I'm very mixed up and confused about my weigh-in this week. And I've put off posting to try to work out my feelings and maybe compose my thoughts a little, but it didn't seem to be working, so rather than put it off any longer, maybe I'll just try to work through it while I ramble.
I felt kinda meh all week. Fine, but I didn't really feel like I'd lost anything. Although not exactly on point with my eating, I did watch my food and intake very carefully, and never went above my calorie allotment once. I got all my water in, but I never got the chance to exercise. So I had very mixed feelings at my weigh-in on Friday morning.
247. A two pound gain.
There could be several reasons for this, but the most likely culprit is probably that three nights in a row, Keith called me to pick up dinner on my way home. So....Tuesday night, it was Chick-fil-a, Wednesday night, Chinese, and Thursday night, Zaxby's. I ate grilled chicken salads, except for Wednesday night, when I got curry chicken and hot and sour soup, which I divided into two portions, and had the second half for lunch on Thursday. But still....the sodium must have been horrific.

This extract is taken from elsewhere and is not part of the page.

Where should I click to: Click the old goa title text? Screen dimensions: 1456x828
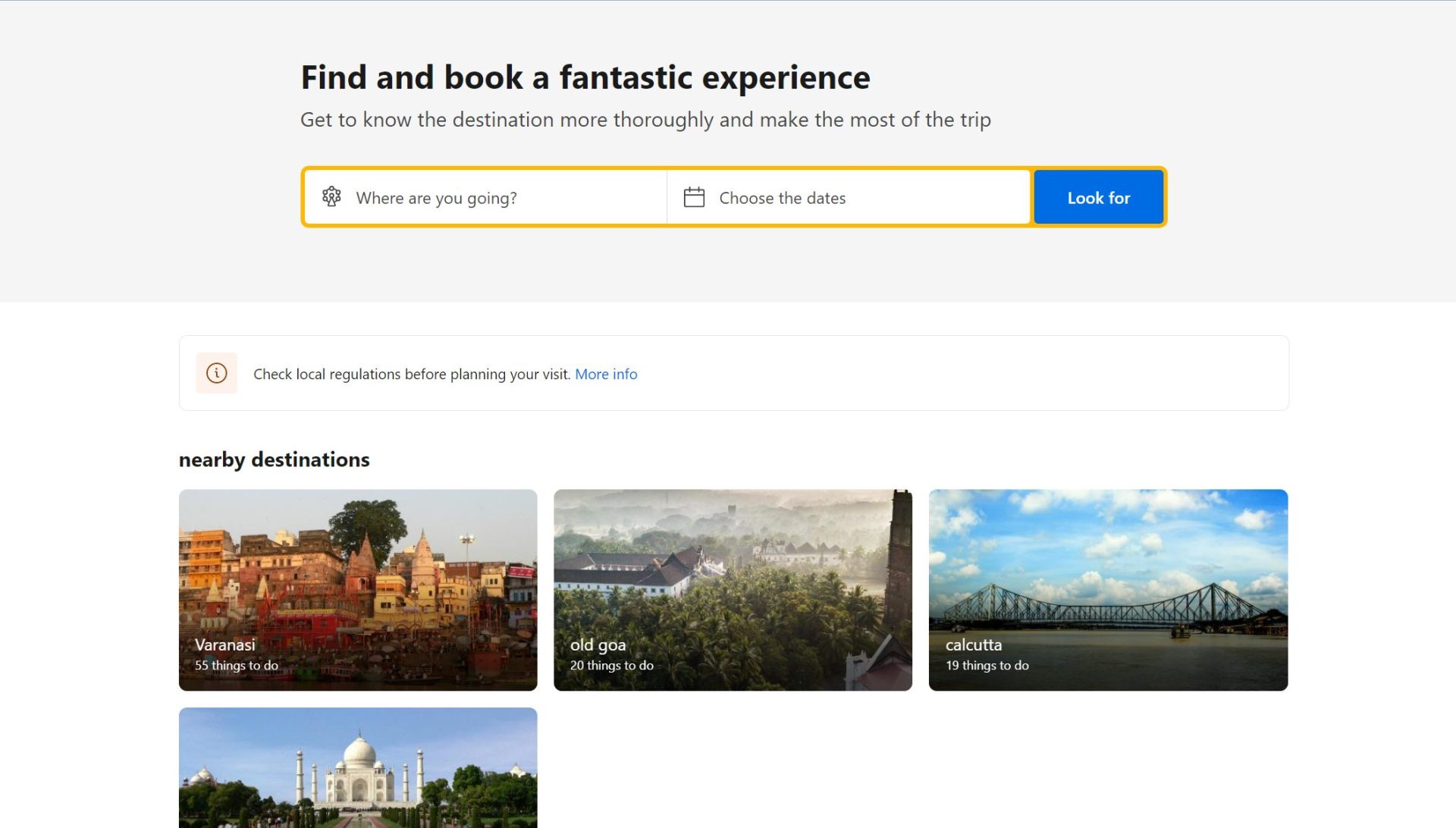click(598, 645)
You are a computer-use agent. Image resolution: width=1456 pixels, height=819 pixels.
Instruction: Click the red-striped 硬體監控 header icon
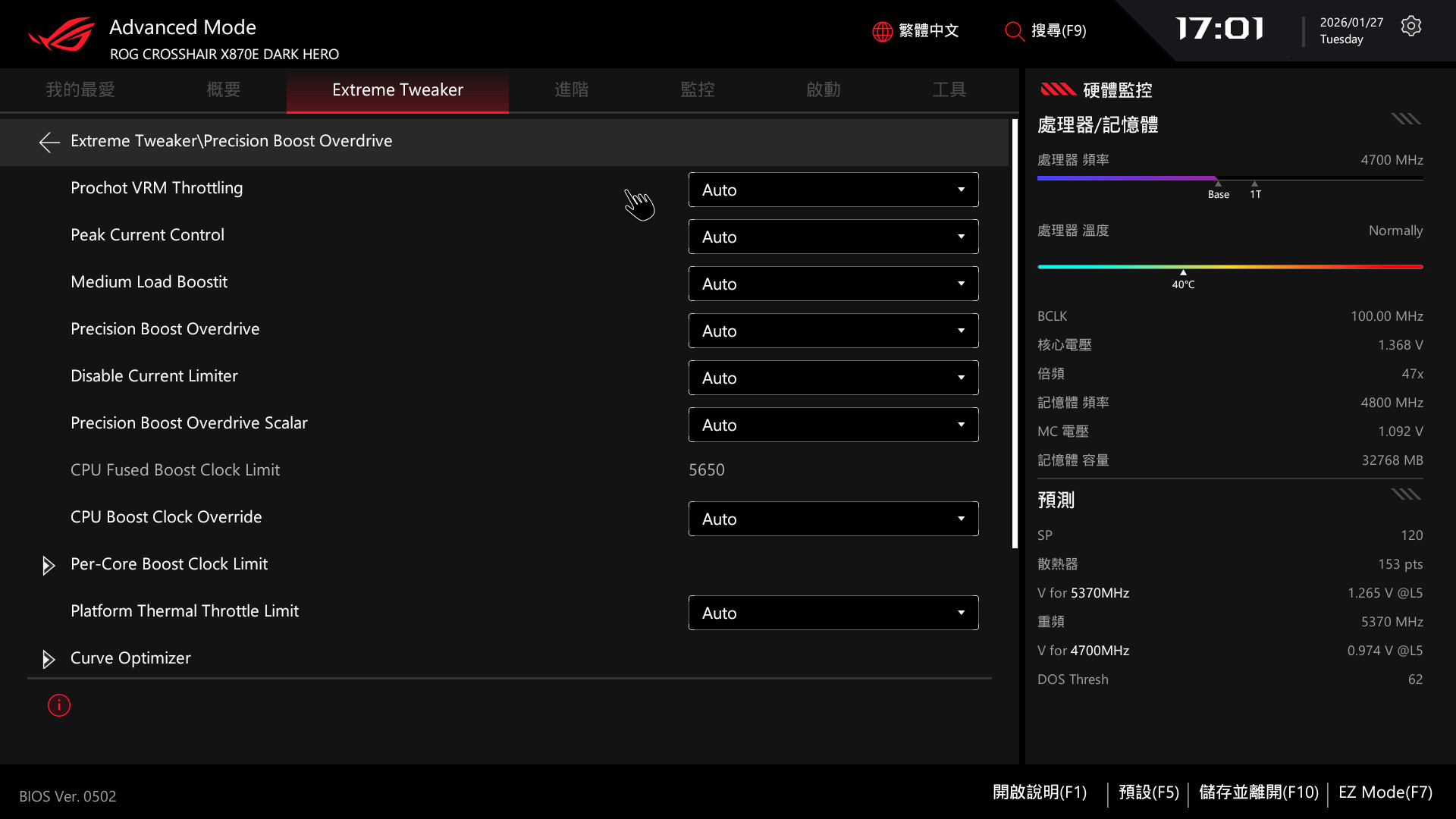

So...I decided to weigh again on Saturday morning, AFTER I had eaten strictly on point all day and drank twice my normal intake of water to flush my system. And lo, and behold....I was back down to 243.8....a 1 1/2 pound loss. And much more acceptable.
(TMI Alert!) After breakfast, my tummy started rumbling, and I realized that my system had been very sluggish all week, which probably also contributed to my meh-ness and water retention. Once my...er...business had concluded, I felt tremendously more like myself....lighter and full of energy, which I had been lacking this week. All this, I contribute to the fact that I started on some serious vitamin supplements this week, which contain iron....known for causing folks to be...er....irregular. At least until their systems get used to it.
So....although I AM down this week, I'm not feeling great about it. I feel like I could have and SHOULD have done better, although I'm not sure how, given that I couldn't really exercise this week. Standing on that scale Friday morning, I felt like such a failure, like I was gonna turn around and magically be 37 pounds heavier....back to square one. Of course, my mind knows this is not possible, but it also knows how fast I do gain, and the thought of having to do this all over again terrifies me. I've worked so hard, and I don't want to either backslide, or go into a plateau that will leave me so frustrated I give up.
One thing I am coming to understand and accept: my body takes far less food than I have ever given it to sustain itself. It is an efficiently burning machine that I have spent years overfueling, simply because I could. It is time to change that. Even after I go into maintenance mode, I don't think I will ever see the day I go over 1500 calories again; it's just not necessary for me. And although at some point, I am sure that I will go back to eating some foods that are not acceptible right now, I will ALWAYS have to modify the amount to a fraction of the portions I've always been used to....it's simply a waste I can't afford.
So....I'm .8 pounds away from hitting my next goal. With a big long-weekend trip coming up next week to celebrate my mother's 80th birthday in Atlanta, I was really hoping to go down and be able to say I'd lost 40 pounds so far this year. As it stands right now, I will need to lose 2.8 pounds between now and Thursday morning to accomplish that. Not out of the ball park....but a long shot, unless I can somehow find a way to stoke my metabolic fire between now and then. I don't know if I can do it...but I'm sure gonna try.